Now, eBay may have a way to disentangle itself from its pricey acquisition.
“Separating Skype will allow eBay to focus entirely on our two core growth engines — e-commerce and online payments — and deliver long-term value to our stockholders,” Donahoe said.
Still, Skype has enjoyed no small success under Donahoe. The new management he installed at the firm, which is now headed by Josh Silverman, ultimately led to the unit’s greater performance.
[cob:Special_Report]eBay said Skype’s user base grew 47 percent from 2007, reaching 405 million by the end of 2008. The company also said that it expects Skype to top $1 billion in revenue by 2011, nearly twice its revenue in 2008.

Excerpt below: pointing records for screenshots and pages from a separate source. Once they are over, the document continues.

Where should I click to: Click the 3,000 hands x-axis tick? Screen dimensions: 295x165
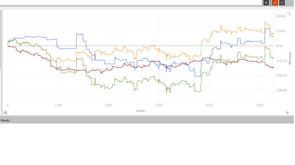(x=159, y=105)
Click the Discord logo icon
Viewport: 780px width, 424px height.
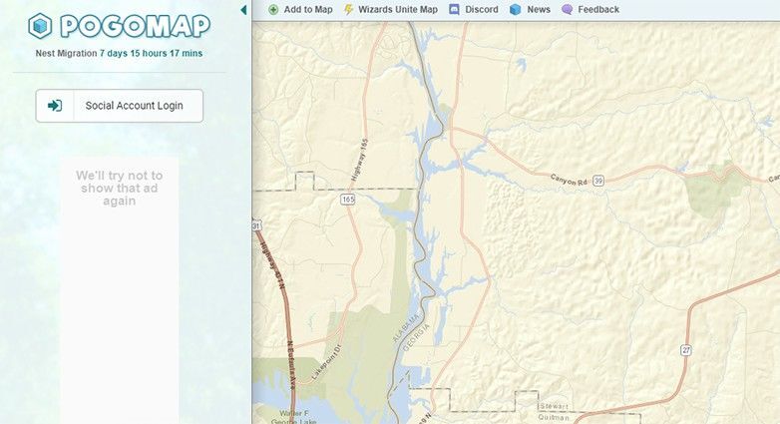[454, 9]
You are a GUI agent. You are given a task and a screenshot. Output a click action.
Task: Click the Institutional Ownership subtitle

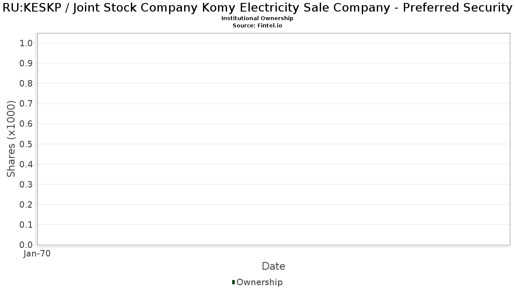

“Skype has become a stronger business in the past year, and I expect it will be even stronger a year from now,” Donahoe said. “Skype has accelerating global user growth and strong fundamentals, diversified revenue streams and is competitively positioned in a large market. We expect Josh and his team to continue delivering results as we prepare Skype for an IPO.”
eBay also said Skype’s most recent effort — its free application for the Apple iPhone — has garnered a large following, despite being limited to Wi-Fi connections only, rather than 3G wireless.
The company said the app saw more than a million downloads during its first 36 hours, and the application became the most-downloaded iPhone application in more than 40 markets, including the U.S. Since then, eBay said more than 2 million users downloaded the application from Apple’s (NASDAQ: AAPL) App Store, adding almost half a million new users for the service.